I have always found Karl Blossfeldt's photographs of plants, flowers and seed heads as appealing today as they no doubt were when they were published in his books Urformen der Kunst and Wundergarten der Natur.
Henry Fox-Talbot’s calotypes and the cyanotypes of Anna Atkins had pioneered the use of botanical specimens as photographic subjects, indeed Fox Talbot once wrote to his friend, the astronomer Sir John Herschel, asking him for any spare plant bulbs he might have to practice his new technique that he called 'photographic drawing' a technique he believed would be of great help to botanists. Herschel came up with a name that stuck – photography. Blossfeldt's work, however, was unique in its use macrophotography to emphasise the patterns and textures of plants.

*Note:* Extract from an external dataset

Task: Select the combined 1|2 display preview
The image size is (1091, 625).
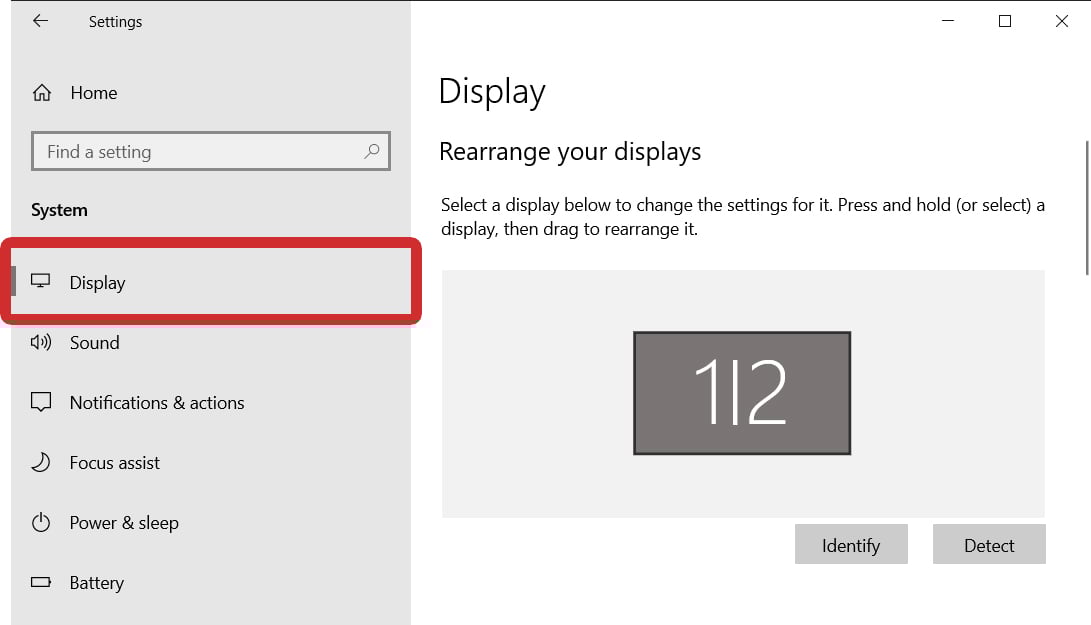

He wrote in Urformen der Kunst that he never obtained his plants from florists and rarely from botanical gardens instead gathering them from along country lanes preferring plants often denigrated as weeds as he found their forms fascinated him the most. For this project, these seedheads have come from our own country garden, including some that might be considered weeds!
I intentionally shot the images as jpegs, using FujiFilm's Acros film simulation and in-camera settings that mainly entail boosting the shadow tones to around +2 and the highlight tones to +1 with a very slight warming of the resulting jpeg.